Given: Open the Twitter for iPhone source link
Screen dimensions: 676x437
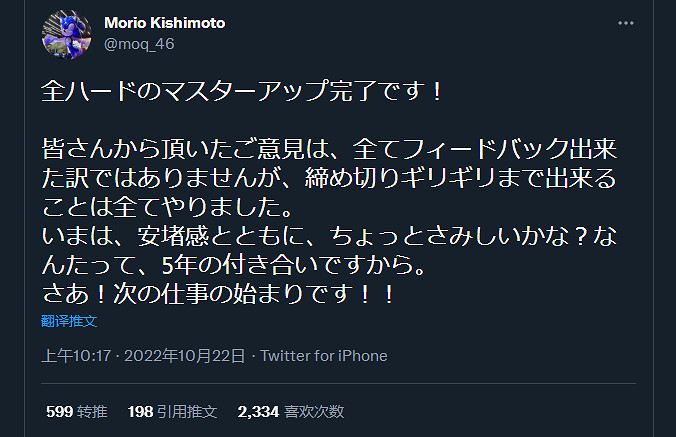Looking at the screenshot, I should (324, 356).
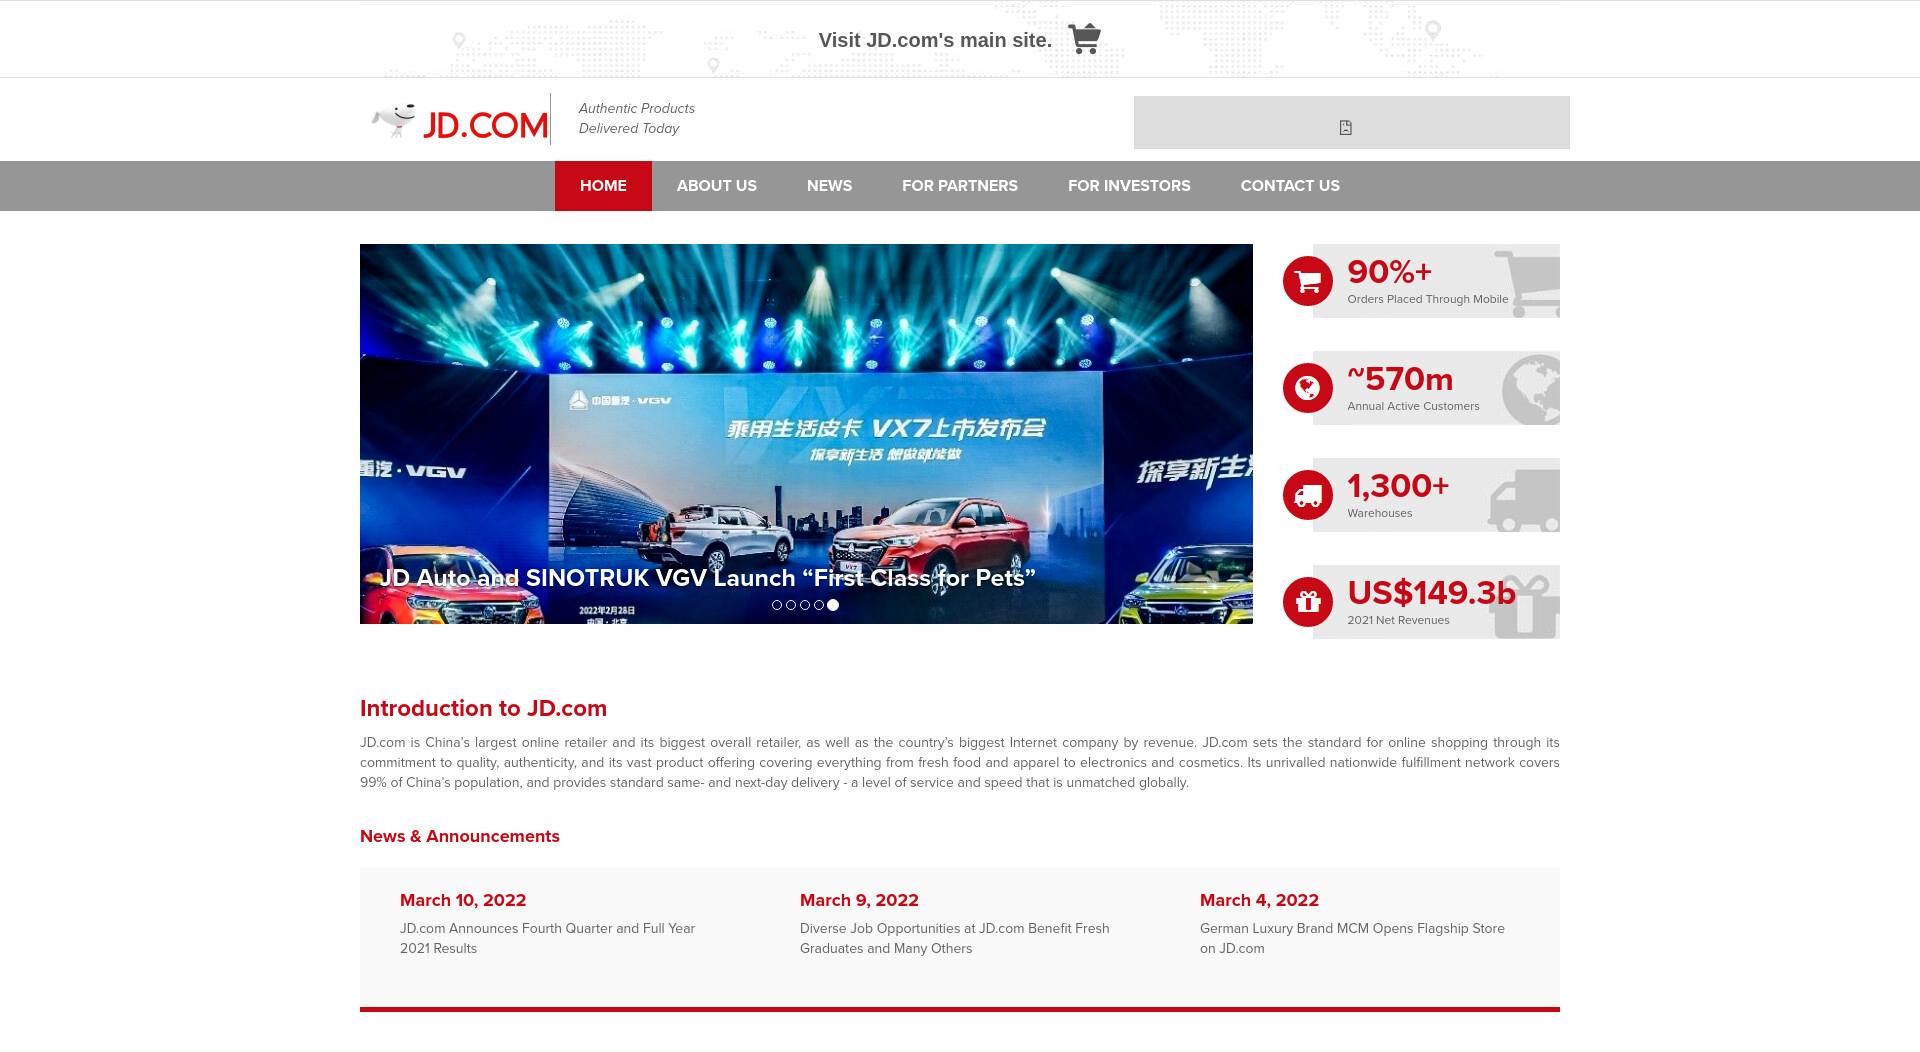Click the red globe icon for active customers
Viewport: 1920px width, 1052px height.
[x=1308, y=388]
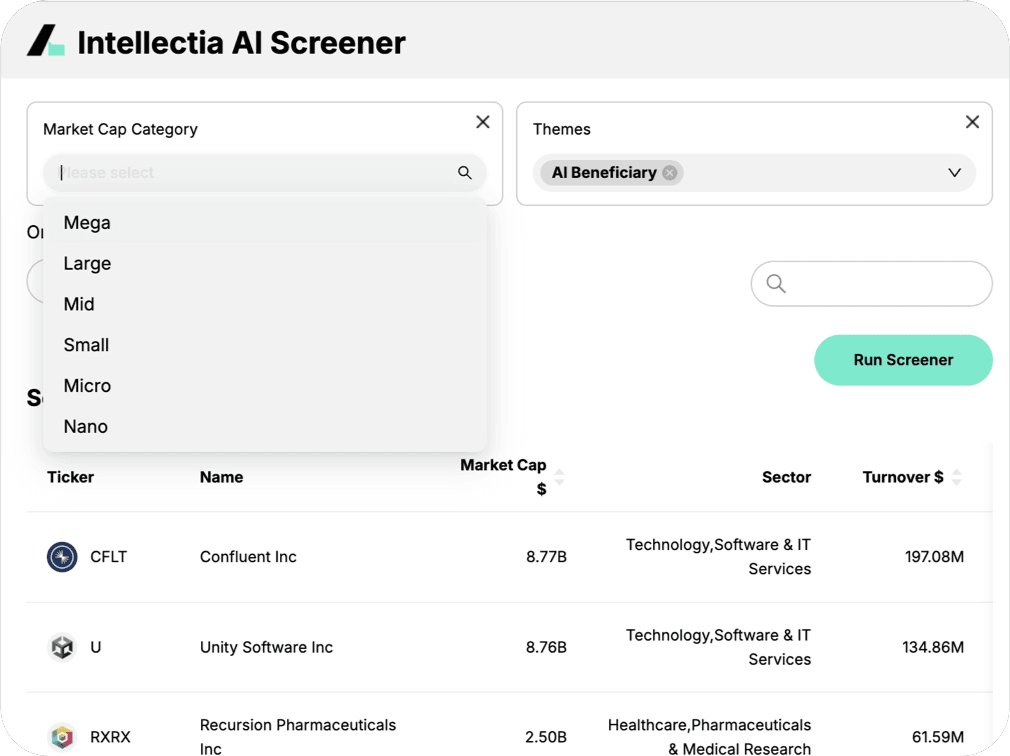Select Mega from market cap list
Viewport: 1010px width, 756px height.
[x=87, y=223]
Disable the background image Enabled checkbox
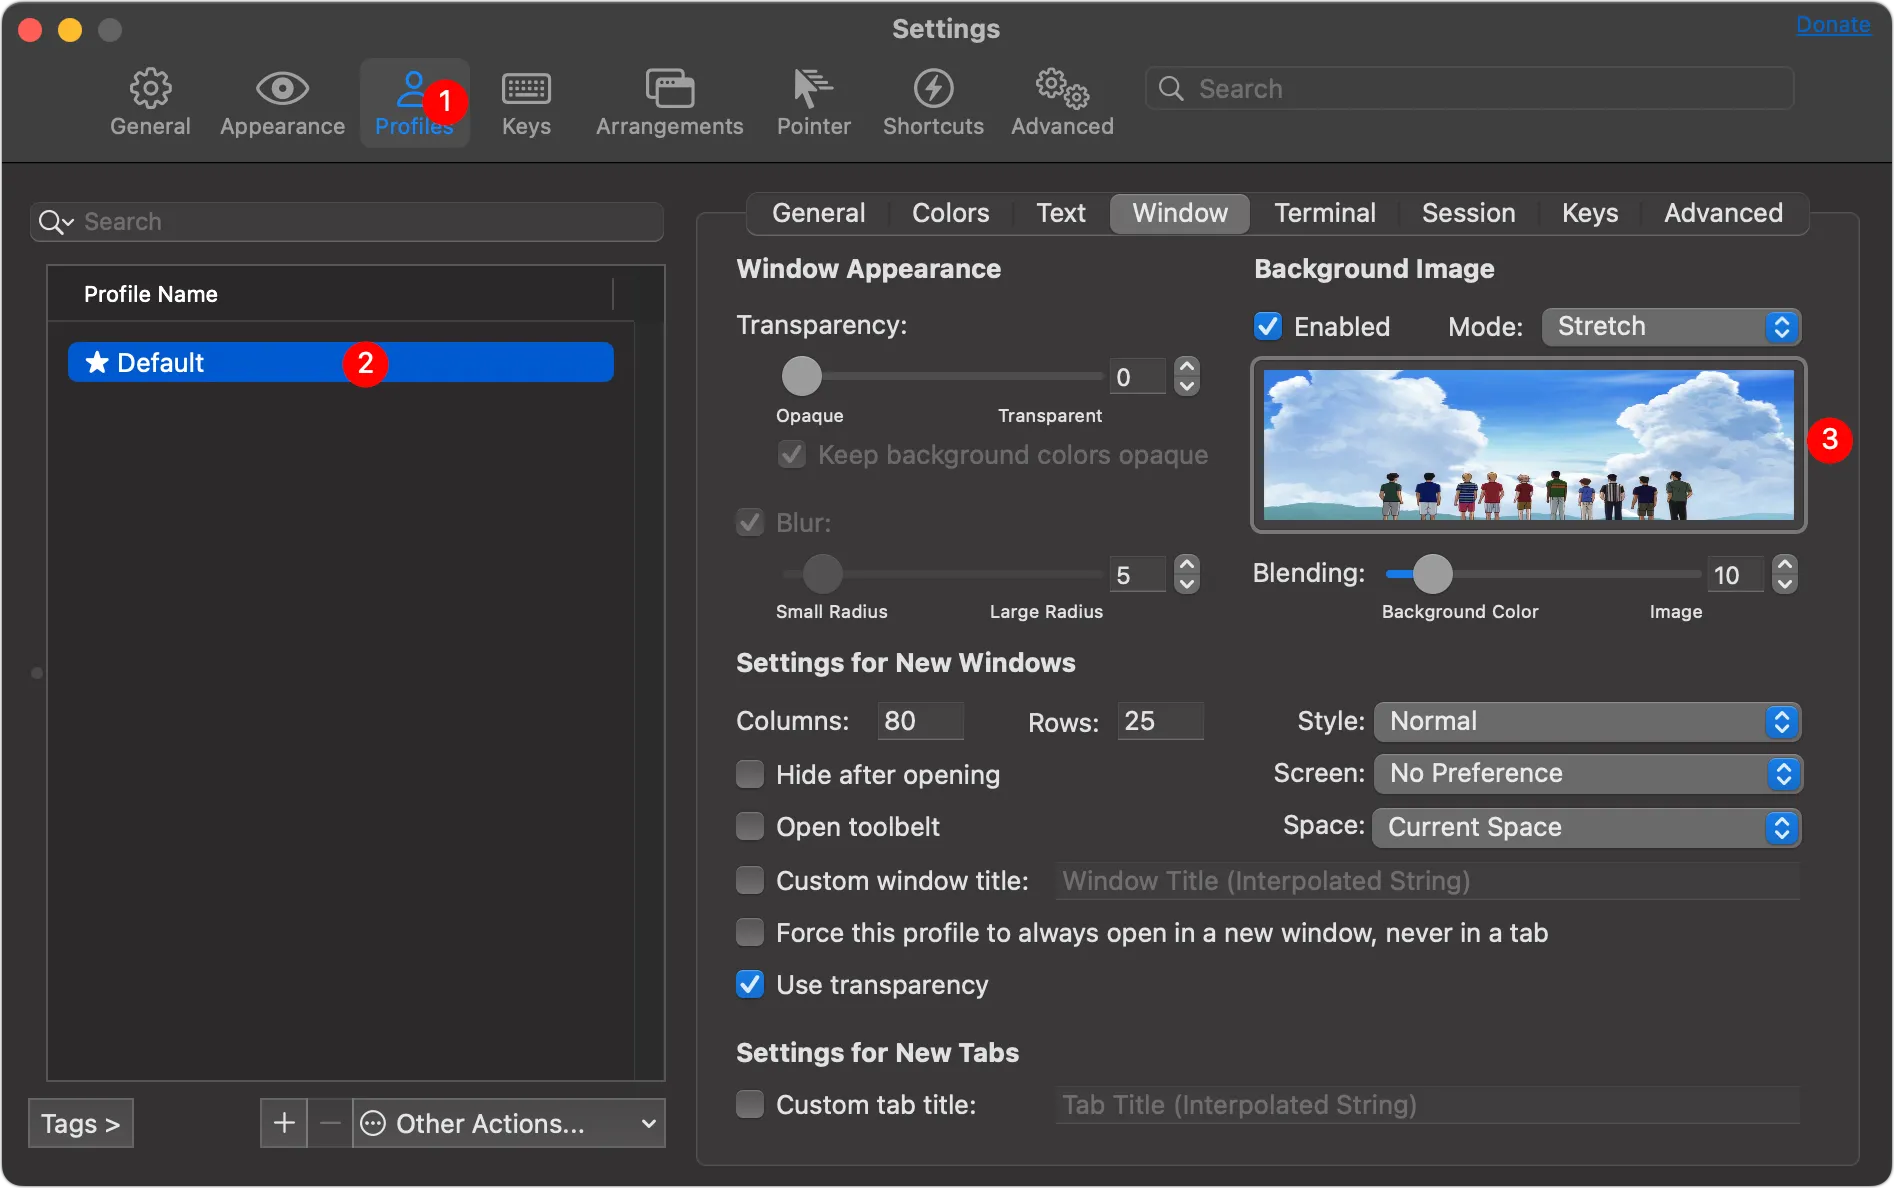This screenshot has height=1188, width=1894. [x=1268, y=327]
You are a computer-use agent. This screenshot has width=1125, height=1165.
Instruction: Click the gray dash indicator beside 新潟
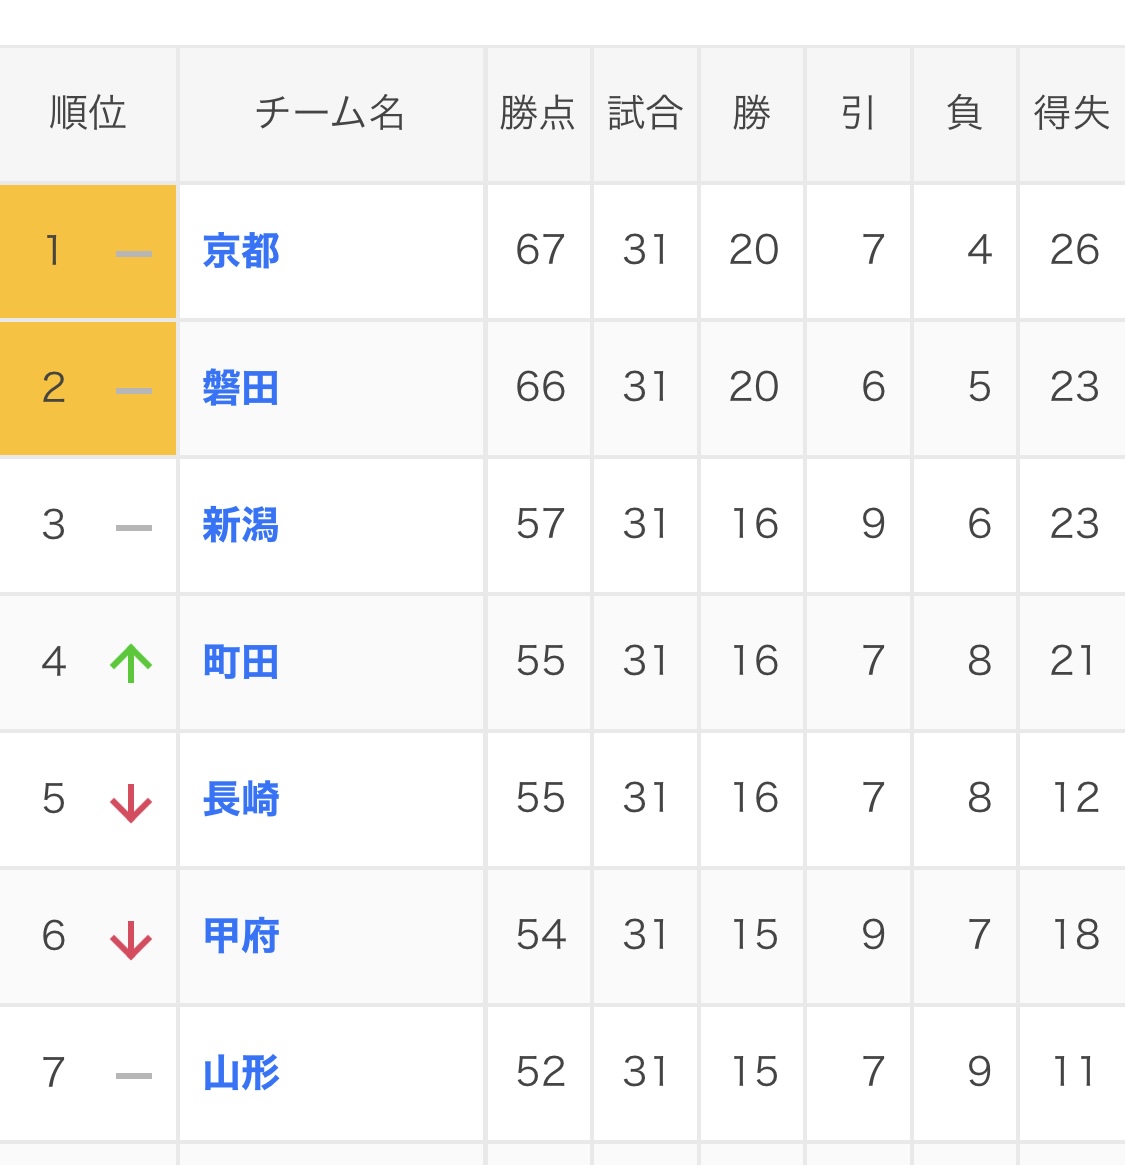tap(134, 528)
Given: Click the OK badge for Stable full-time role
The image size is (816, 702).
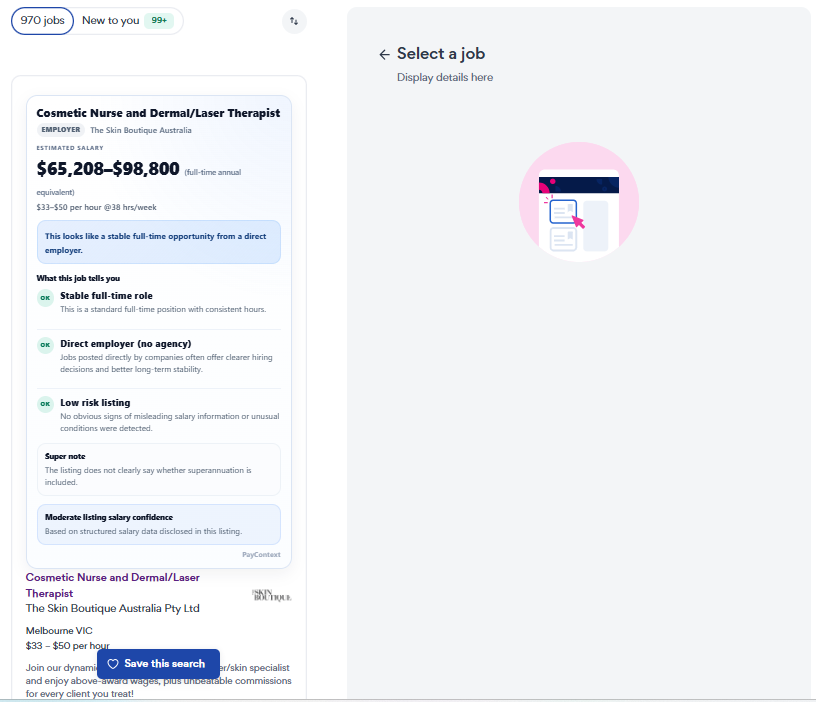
——
Where does "Given" appear in the records above? Copy every line that has it.

Given: Open the Twitter for iPhone source link
Given: Click the OK badge for Stable full-time role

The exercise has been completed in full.